Advertisements for “runaway wives,” women who defied the practices of patriarchy and the laws of coverture by disobeying or abandoning their husbands, frequently appeared in colonial newspapers. On January 15, 1767, alone a total of six such advertisements appeared in Pennsylvania Gazette and the Pennsylvania Journal, alerting residents of Philadelphia and its hinterland not to trust half a dozen women, nor to extend credit to them.

Most advertisements for runaway wives were fairly brief, such as this one that appeared on the first page of the Pennsylvania Journal: “January 15. WHEREAS Catherine the wife of Stephen Wright, of Bristol Township, Bucks county, has absconded and refused to live with him, this is to forewarn all persons from trusting her on my account, as I will pay no debts by her contracted after the date hereof, STEPHEN WRIGHT.” The indigent husband resorted to stock language and formulaic constructions in making this announcement, inserting the appropriate names, dates, and locations.

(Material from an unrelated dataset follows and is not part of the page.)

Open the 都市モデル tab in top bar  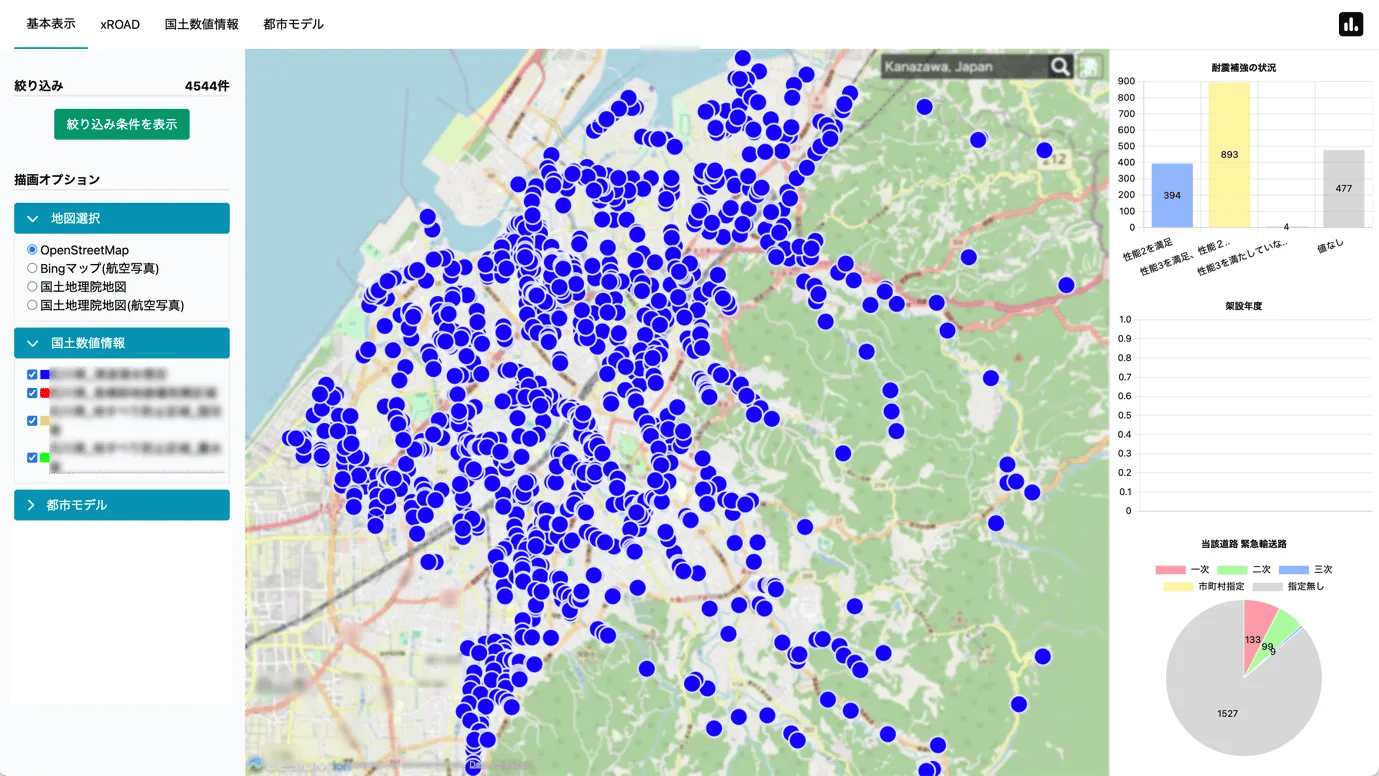[293, 24]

Charles Tennent, in an advertisement dated January 1, opted for more original language in a much lengthier advertisements that spelled out a variety of charges against his wife, Jane. He reported that she “hath departed from me without my consent, after having extravagantly laid out large sums of money without my knowledge; has threatened to run me much more in debt than she has already done, and not withstanding my frequent earnest, and tender requests to her, she has refused to return to my house and live with me, according to our solemn obligations.” Charles then devoted the second half of his notice to disavowing any debts contracted by Jane.

Its length alone made that advertisement extraordinary, but even more significantly it garnered a response from the runaway wife, a woman who felt she had been defamed by her unjust and unreasonable husband. In an advertisement twice the length of that placed by the disgruntled Charles, Jane defended her reputation and told her side of the dispute “In order to do myself justice, and let the matter in a clearer light to the public than what it has yet been represented.” She made accusations that Charles had “used me extremely ill, and not treated me like a wife.” She also complained that her husband had deprived of her female slave as well as her horse and carriage. To make matters even worse, he had refused to allow her to take a horse when she needed to have a tooth extracted. In turn, she set out on foot and upon returning home discovered that in the interim Charles had placed advertisements about her conduct. Furthermore, she disputed his claims that she spent money extravagantly, arguing that any purchases she made came out of the estate she brought to the marriage. From her perspective, she had been generous in providing clothes for Charles and his children (who may have been from a previous marriage, making them stepchildren to Jane). To make matters worse, Jane stated that she had attempted to return to their household but Charles refused to admit her and was not even willing to meet with her “before any gentlemen in town to talk the matter face to face.” She put up a spirited defense that may have been considered unseemly for a woman yet simultaneously shamed her husband for his poor conduct.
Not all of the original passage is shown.